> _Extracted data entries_
BEGIN

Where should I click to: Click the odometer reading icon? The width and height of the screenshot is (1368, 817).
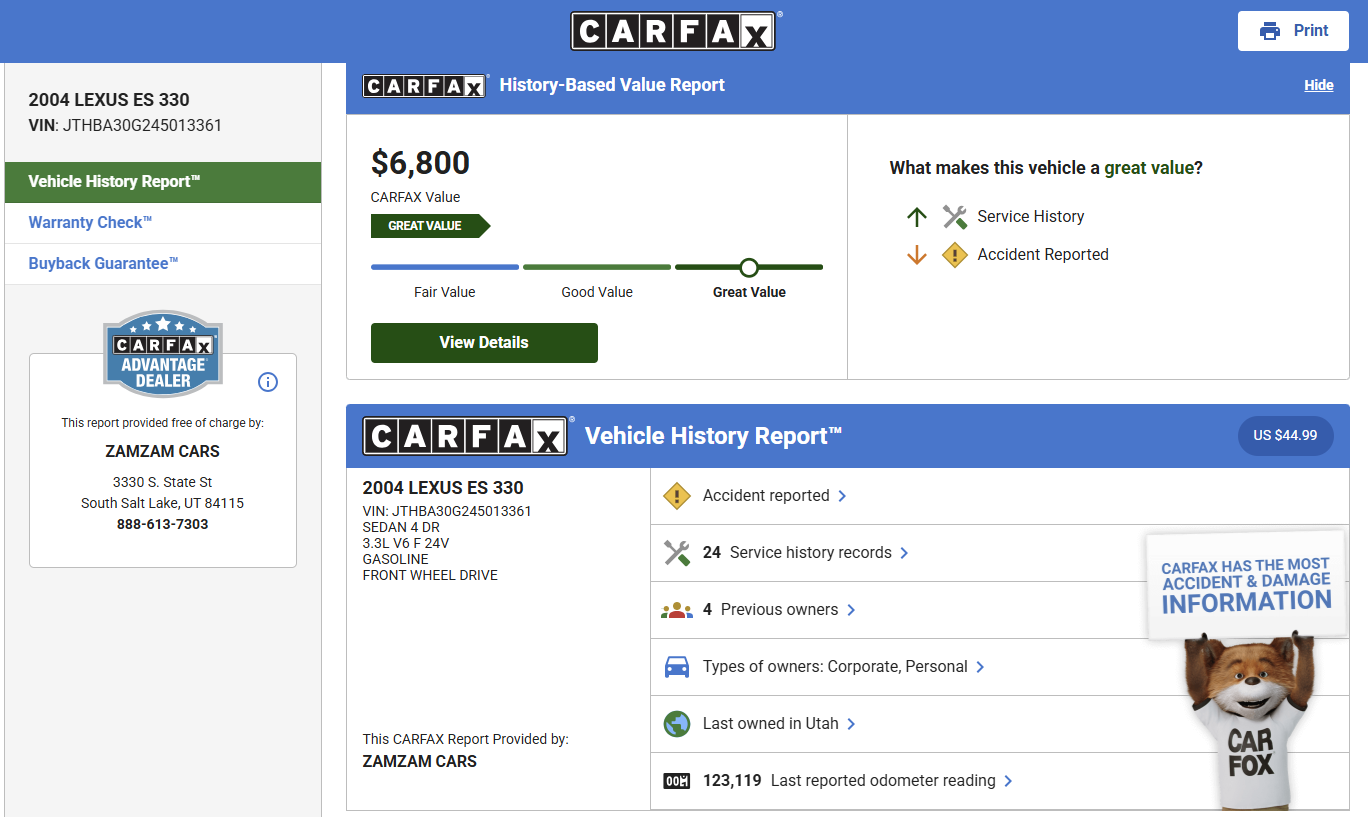[677, 781]
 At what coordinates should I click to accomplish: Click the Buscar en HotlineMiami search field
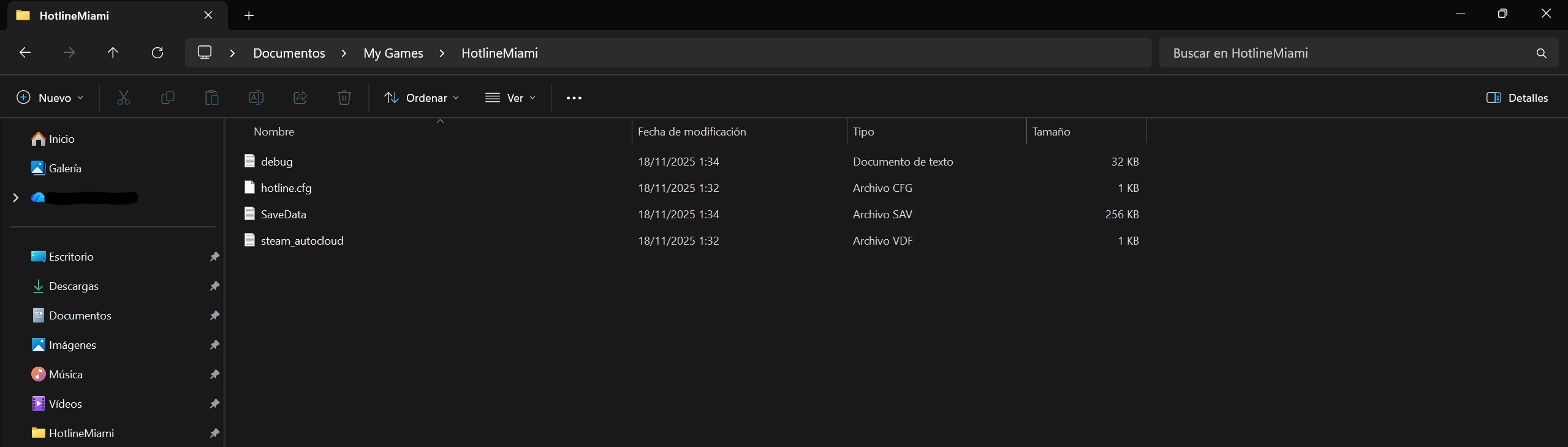pyautogui.click(x=1348, y=53)
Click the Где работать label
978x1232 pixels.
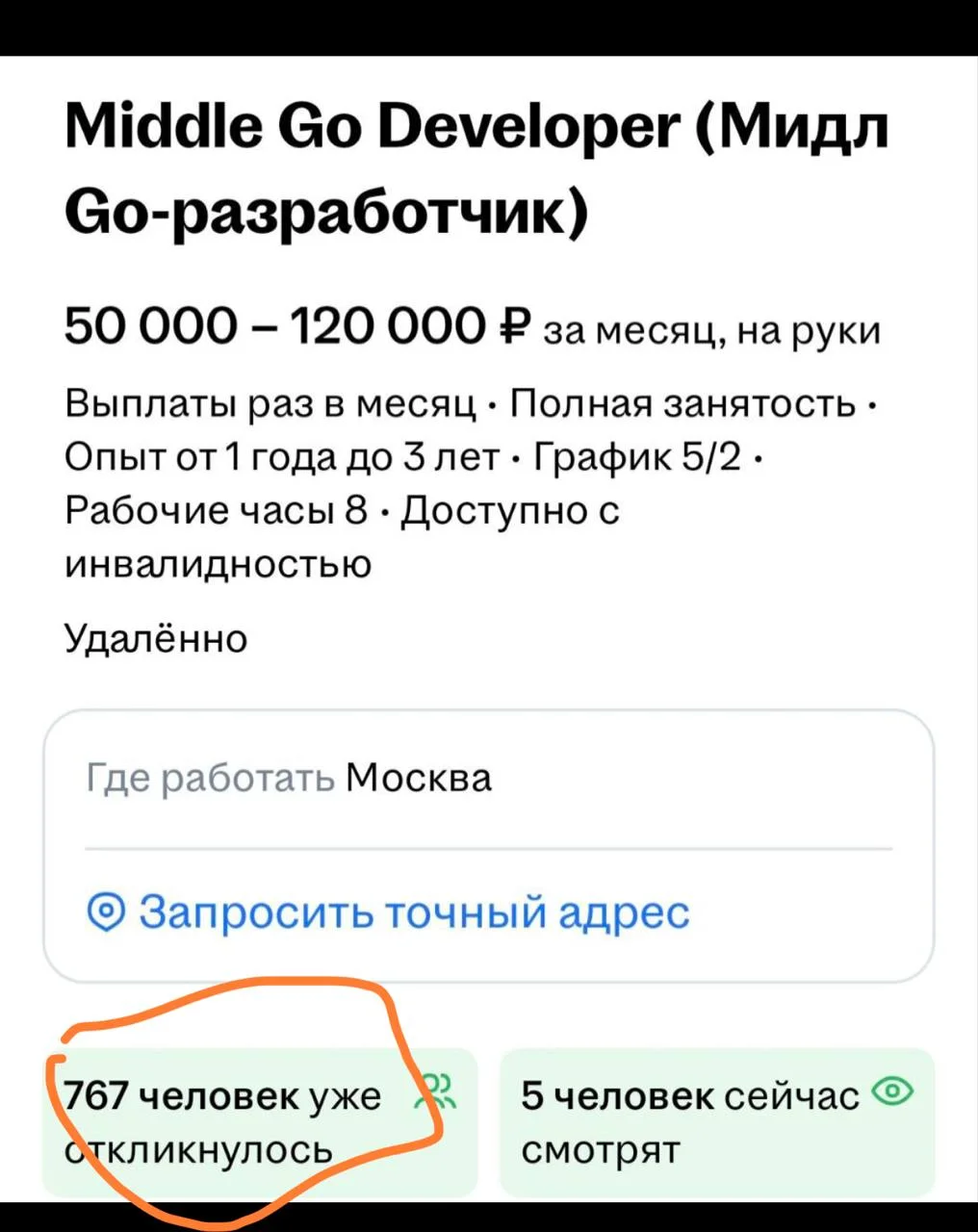(x=211, y=778)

END

Could you repeat all of the data exactly, minus the pictures?

> _Response box_
Where should I click to: Click the odometer reading icon? The width and height of the screenshot is (1368, 817).
[677, 781]
 At what coordinates should I click to accomplish: Click the Buscar en HotlineMiami search field
pyautogui.click(x=1348, y=53)
Click the Где работать label
978x1232 pixels.
(x=211, y=778)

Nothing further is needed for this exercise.